Negli ultimi mesi è diventata virale una notizia che ha scatenato dubbi e timori tra gli automobilisti: l’arrivo del nuovo Autovelox SafeDrive, un sistema elettronico che, secondo alcuni, sarebbe in grado di multare automaticamente chi utilizza il cellulare al volante o non indossa la cintura di sicurezza.
La domanda che molti si pongono è semplice: questo “occhio elettronico” può davvero sostituire l’agente di polizia? La risposta, almeno per ora, è no.
Come funziona l’Autovelox SafeDrive
Il dispositivo è tecnologicamente avanzato:
- utilizza telecamere ad alta risoluzione;
- è dotato di illuminatori a LED infrarossi, efficaci anche di notte;
- sfrutta algoritmi di intelligenza artificiale per riconoscere comportamenti a rischio come lo smartphone alla guida o il mancato uso delle cinture;
- può monitorare i veicoli fino a 70 km/h su una singola corsia.
Sulla carta, dunque, si tratta di uno strumento in grado di “vedere tutto”. Ma dal punto di vista normativo la situazione è molto diversa.
Perché il SafeDrive non può multare da solo
Il Ministero delle Infrastrutture e dei Trasporti non ha mai approvato l’uso dell’Autovelox SafeDrive per l’accertamento automatico di queste infrazioni. Di conseguenza:
- non può memorizzare i dati del veicolo, né conservarli per un successivo verbale;
- non può essere considerato una prova valida se non accompagnato dall’accertamento diretto di un agente;
- non può generare multe “da remoto”, come accade invece con gli autovelox tradizionali per eccesso di velocità.

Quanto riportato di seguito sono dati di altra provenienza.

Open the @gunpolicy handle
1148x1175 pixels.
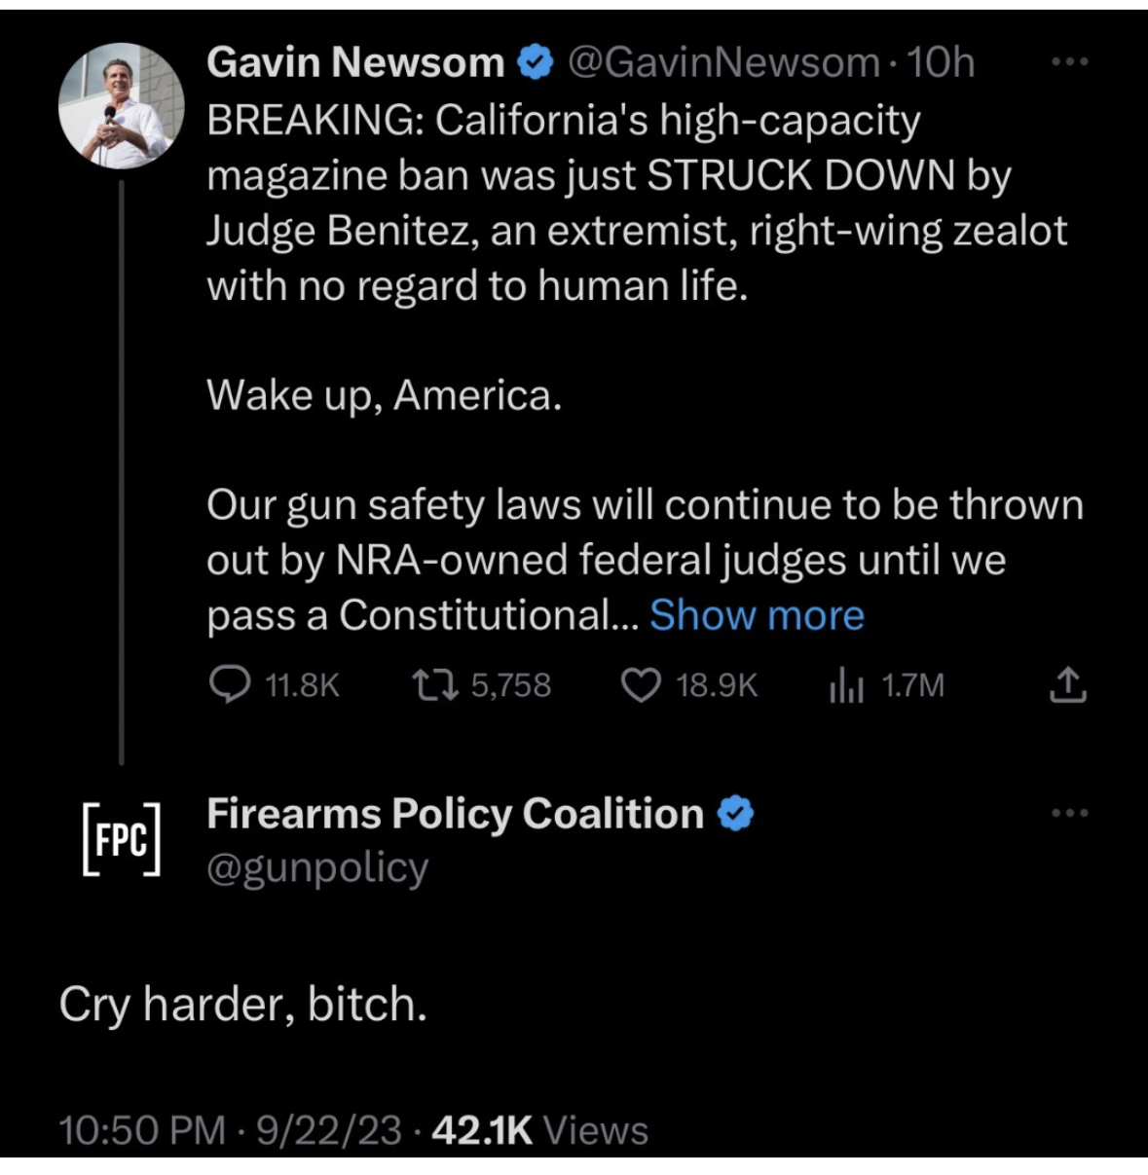pos(317,867)
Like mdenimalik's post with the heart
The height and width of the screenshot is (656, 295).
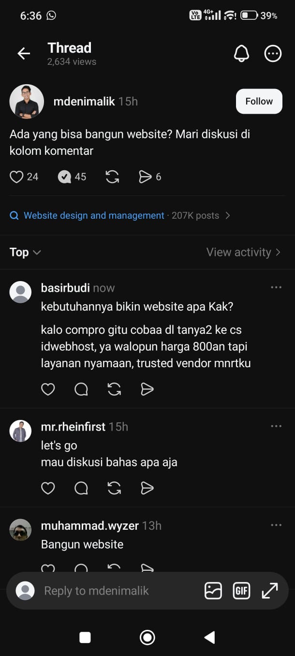(x=16, y=177)
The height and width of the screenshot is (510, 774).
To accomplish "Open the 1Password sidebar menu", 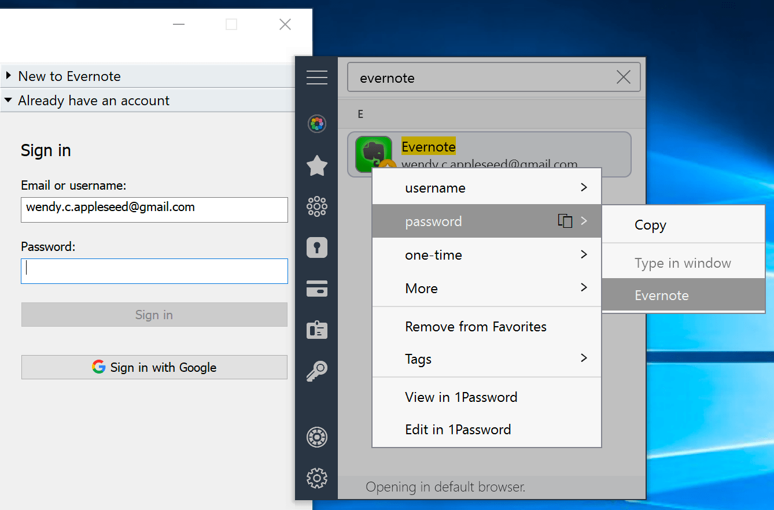I will [x=316, y=76].
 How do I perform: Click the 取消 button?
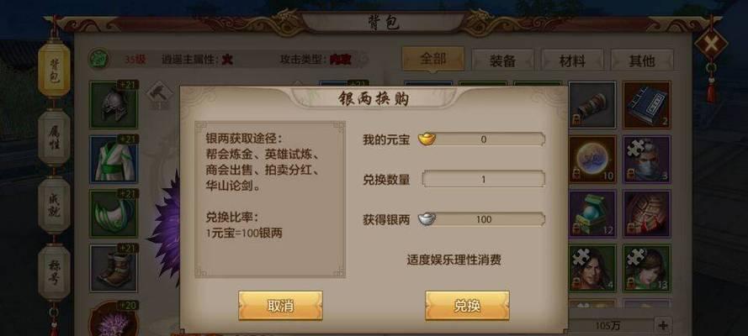[x=280, y=306]
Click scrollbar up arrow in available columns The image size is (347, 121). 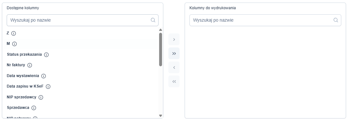pyautogui.click(x=161, y=30)
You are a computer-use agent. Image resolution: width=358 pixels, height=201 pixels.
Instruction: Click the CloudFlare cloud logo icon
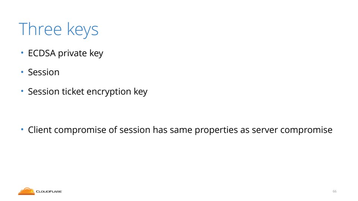(x=26, y=191)
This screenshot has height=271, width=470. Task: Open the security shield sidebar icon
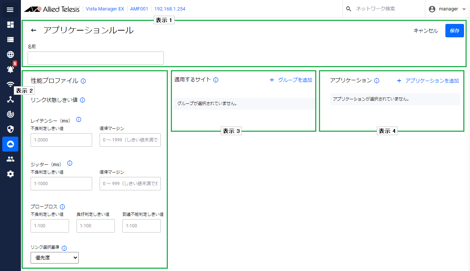pos(10,129)
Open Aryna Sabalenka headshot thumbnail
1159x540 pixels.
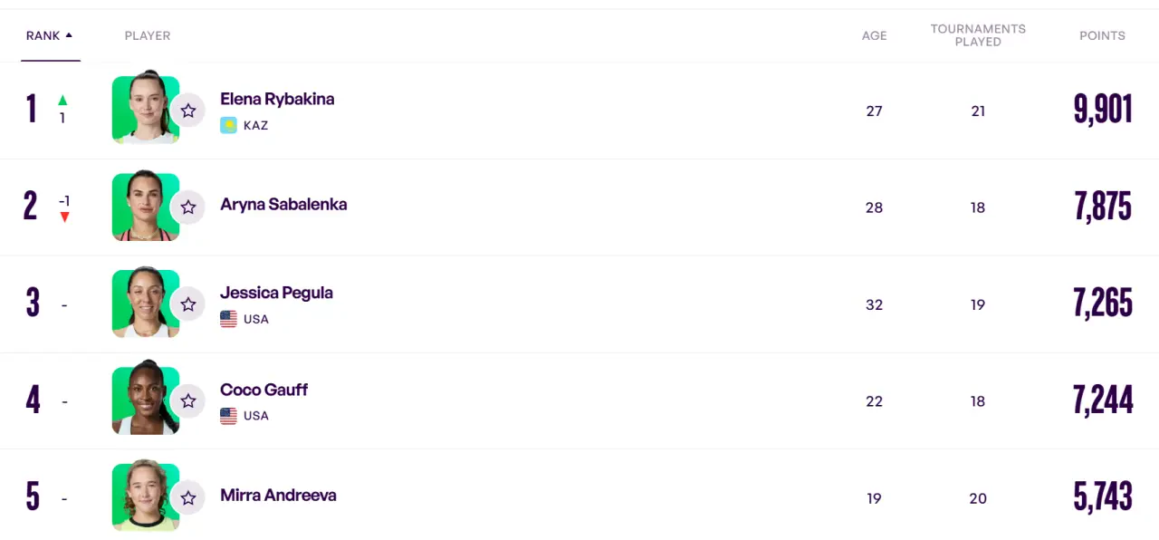coord(146,207)
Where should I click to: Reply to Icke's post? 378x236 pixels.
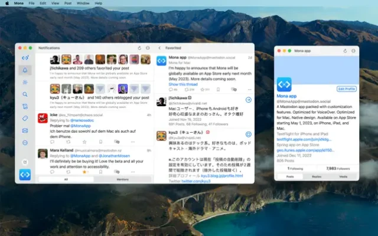click(53, 142)
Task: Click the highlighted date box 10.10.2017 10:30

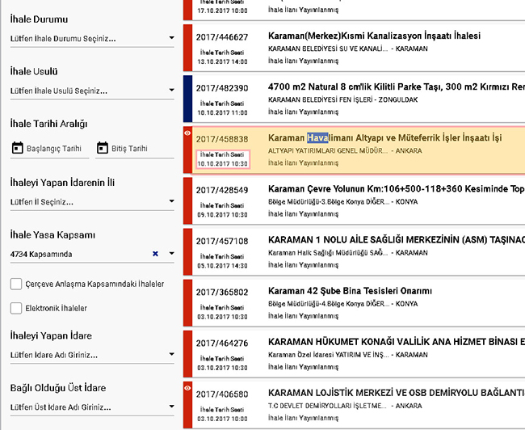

In altre parole, il SafeDrive può supportare la polizia, ma non sostituirla.
Quando può scattare la multa
L’utilizzo del dispositivo è consentito solo in un caso:
- se l’agente di polizia vede direttamente l’infrazione (telefono o cinture) e decide di contestarla, anche con l’aiuto delle immagini catturate dal SafeDrive.
Se invece il verbale fa riferimento unicamente allo strumento, senza un riscontro diretto, la multa è impugnabile e nulla.
Uno strumento di supporto, non un giudice elettronico
Il SafeDrive può quindi essere impiegato come “sentinella” a monte di una pattuglia, segnalando comportamenti sospetti agli agenti che si trovano poco più avanti. Ma l’ultima parola spetta sempre all’essere umano.
In caso di impossibilità a fermare subito l’automobilista, la contestazione può comunque arrivare successivamente, purché l’agente motivi in modo chiaro e dettagliato i motivi per cui non ha potuto intervenire sul momento.